Die richtige Unternehmensform für Start-upsRechtsform

von Stefanie Nadig, GRYPS Offertenportal

Bei der Gründung eines Start-ups ist eine der ersten Fragen, die geklärt werden muss, welche Unternehmensform gewählt werden soll. Die Optionen sind Einzelunternehmen, AG, GmbH oder auch eine Kollektivgesellschaft. Die verschiedenen Formen bringen unterschiedliche Grade an rechtlicher Absicherung, welche Neugründer für sich abschätzen müssen. Einen Eintrag im Handelsregister verleiht einer Firma ausserdem ein gewissen Grad an Seriosität.
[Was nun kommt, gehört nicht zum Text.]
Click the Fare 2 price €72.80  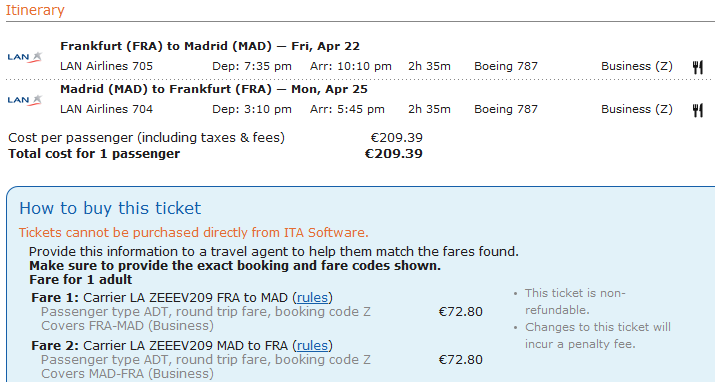coord(461,360)
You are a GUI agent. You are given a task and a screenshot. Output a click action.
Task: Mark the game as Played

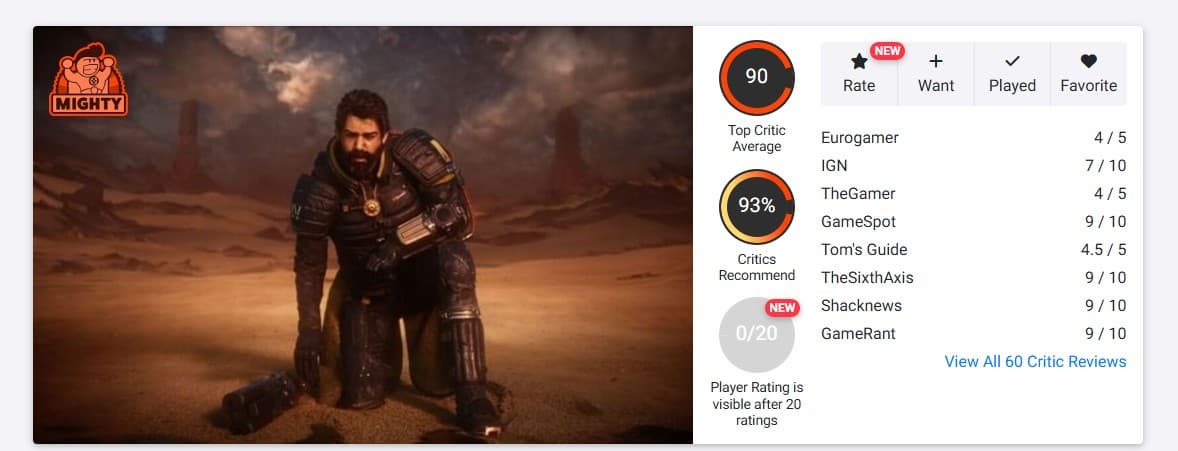[x=1012, y=74]
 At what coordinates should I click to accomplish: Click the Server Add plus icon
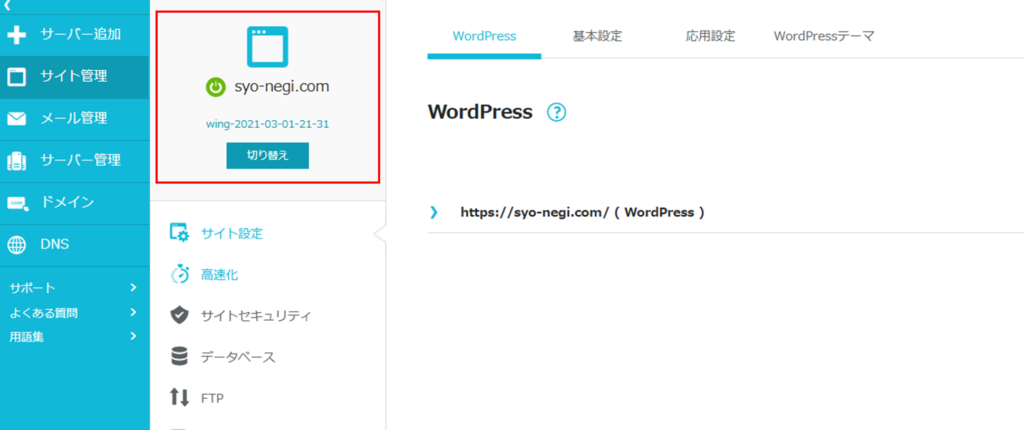pos(17,35)
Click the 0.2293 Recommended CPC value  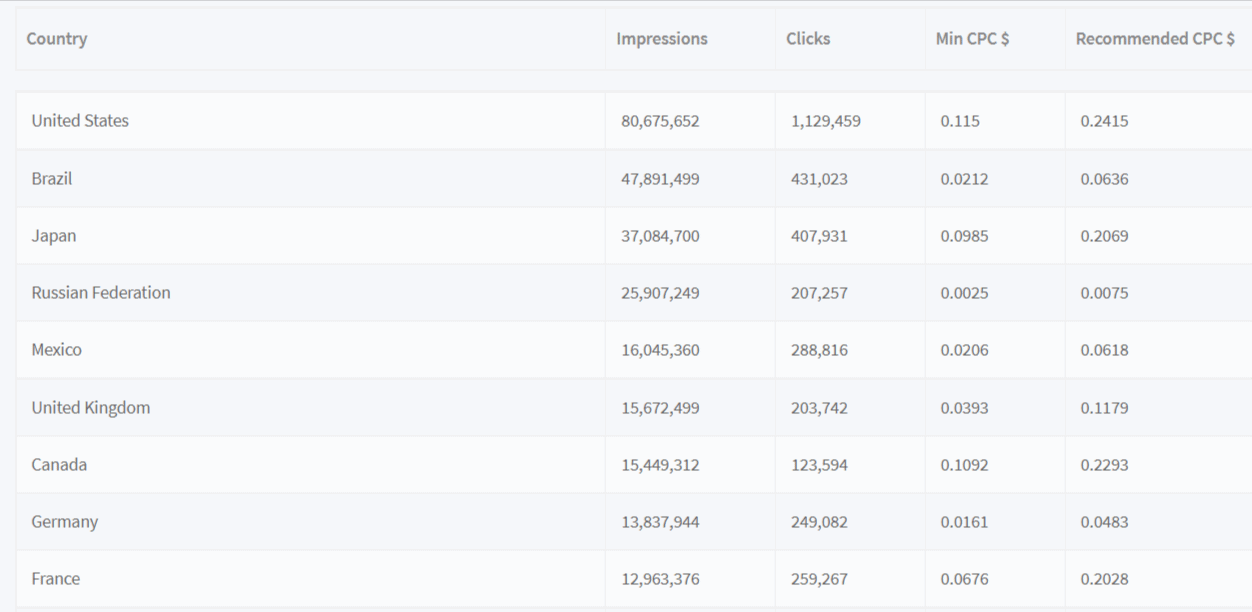pos(1104,465)
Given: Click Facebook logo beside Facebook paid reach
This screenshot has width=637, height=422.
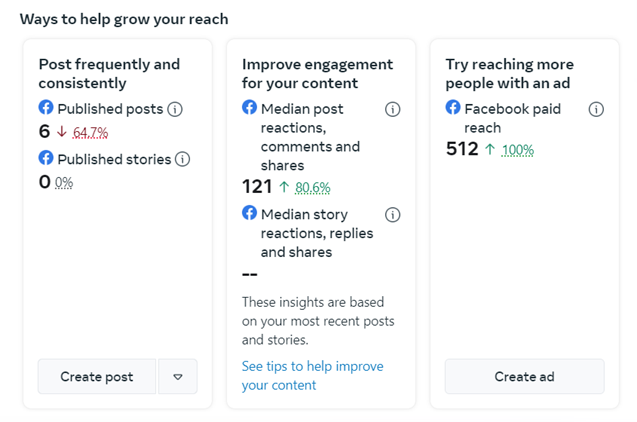Looking at the screenshot, I should [453, 108].

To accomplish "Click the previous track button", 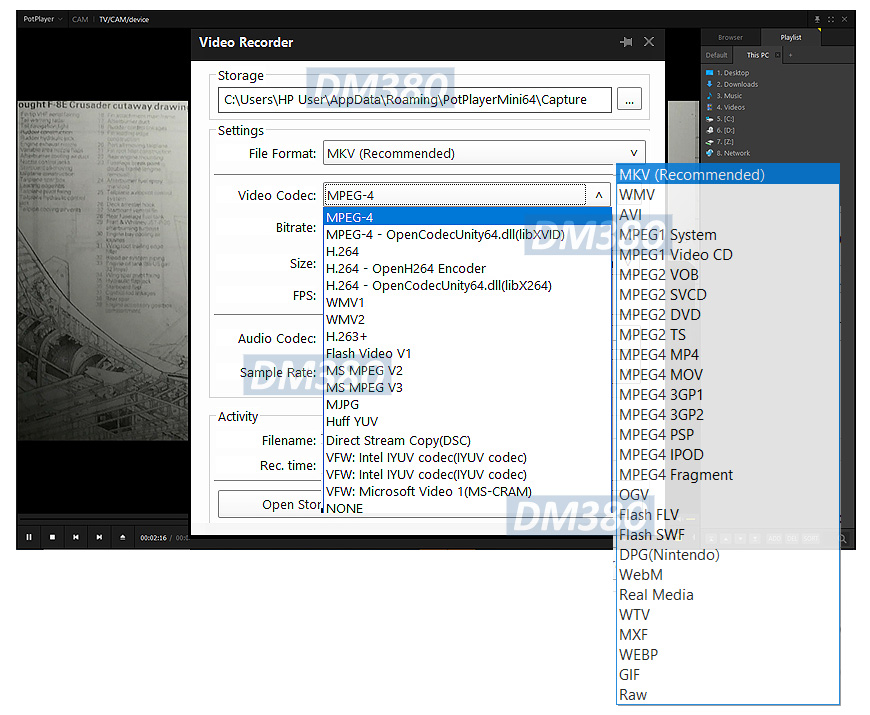I will [x=76, y=537].
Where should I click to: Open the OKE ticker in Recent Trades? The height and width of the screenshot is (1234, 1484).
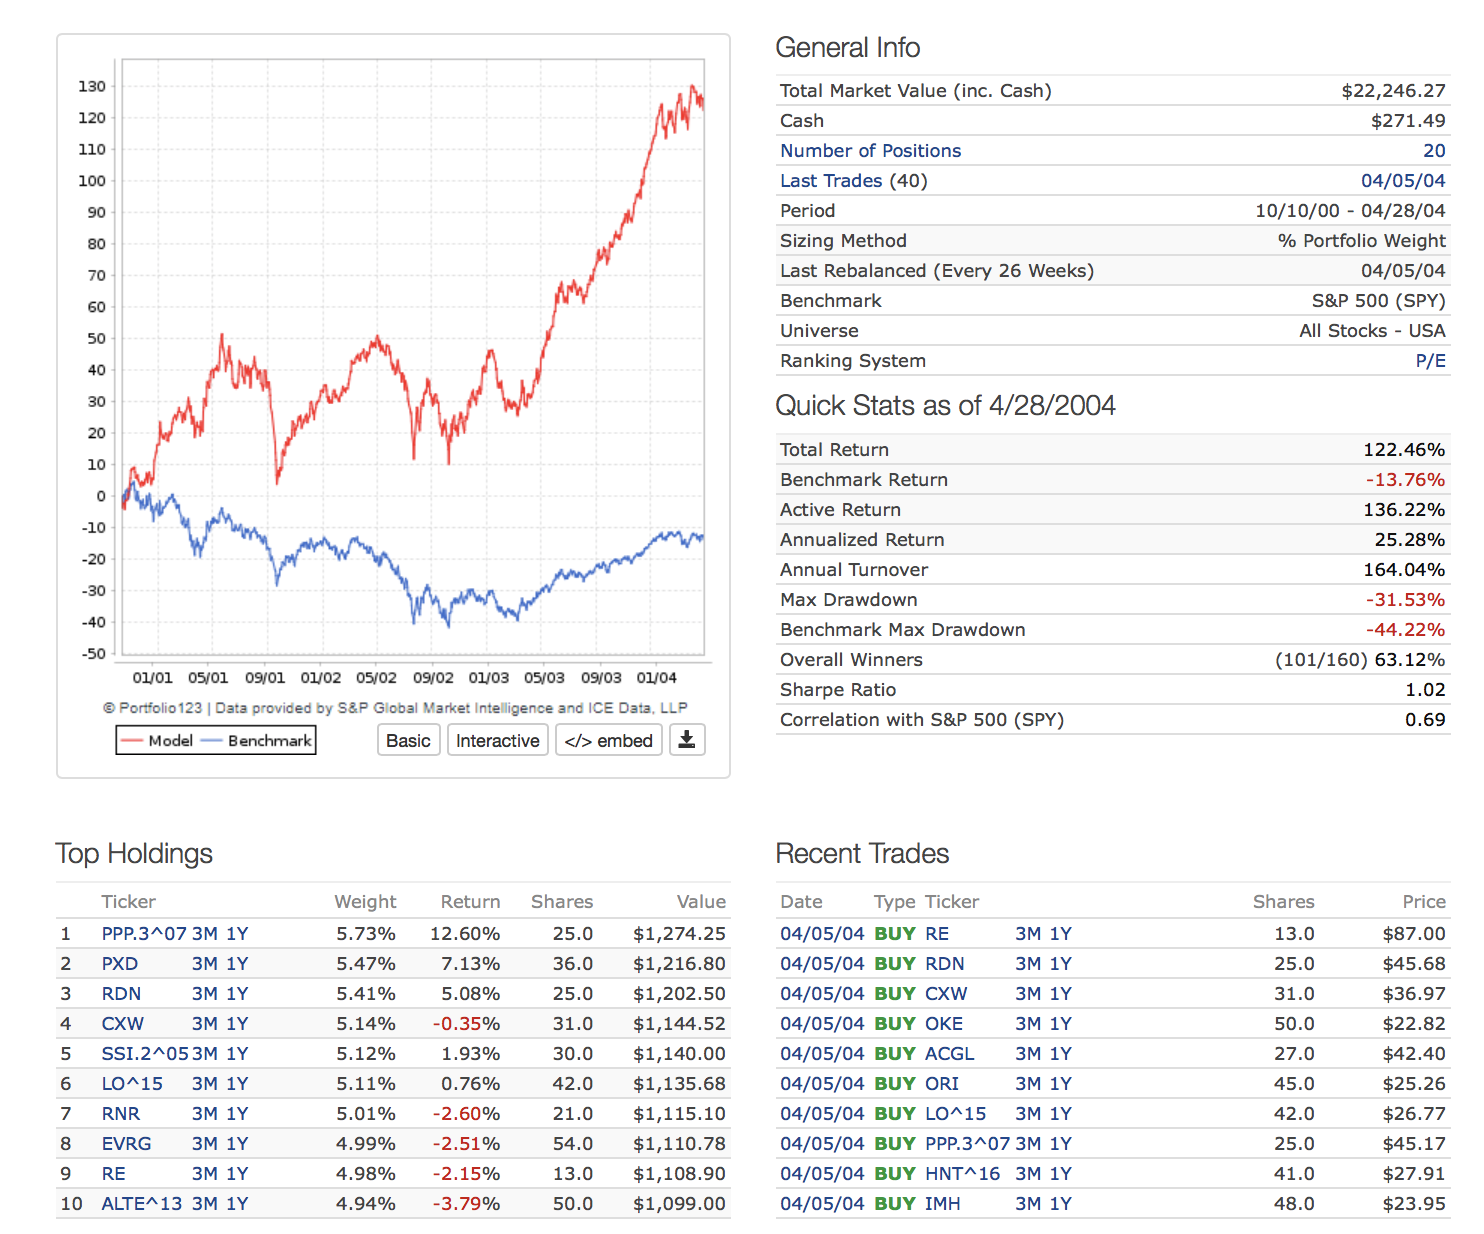pyautogui.click(x=944, y=1024)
Vorteile der verschiedene Gesellschaftsformen

Einzelunternehmen
Die Gründung einer Einzelunternehmung bietet vielen Neugründern einen unkomplizierten Einstieg in die Selbstständigkeit. Ein offizielles Gründungsverfahren ist nicht notwendig. Der Einzelunternehmer kann selbstständig und eigenständig wirtschaften, muss jedoch auch bedenken, dass er mit seinem Privatvermögen haftet.

Kollektivgesellschaft
Wenn sich mehrere Gründer zusammentun, können sie gemeinsam eine Kollektivgesellschaft gründen. Eine gesetzliche Mindestanforderung an das Gesellschaftskapital gibt es dabei keine. Diese Gesellschaftsform kann jederzeit in eine AG oder eine GmbH umgewandelt werden.

GmbH
Eine GmbH wird formal gegründet und erhält einen Eintrag im Handelsregister. Sie zählt als juristische Person und hat dadurch eine eigene Rechtsfähigkeit. Alle Geschäftsführer sind berechtigt dazu, die Gesellschaft zu vertreten. Das Stammkapital bei der Gründung beträgt mindestens 20'000 CHF.

AG
Bei der Aktiengesellschaft bilden die Statuen die Grundlage. Die Aktionäre haften hier nicht mit ihrem Privatkapital. Die Gesellschaft setzt sich zusammen aus Aktionärs-Generalversammlung und Verwaltungsrat. Alle Mitglieder des Verwaltungsrates haben das Recht, die Gesellschaft offiziell zu vertreten. Für die Gründung wird ein Stammkapital von mindestens 100'000 CHF nötig.

Die frisch gegründete AG

Um Investoren für sich gewinnen zu können, braucht es eine AG. Die Aktionäre können anonym bleiben und viel einfach ein- oder austreten als bei einer GmbH.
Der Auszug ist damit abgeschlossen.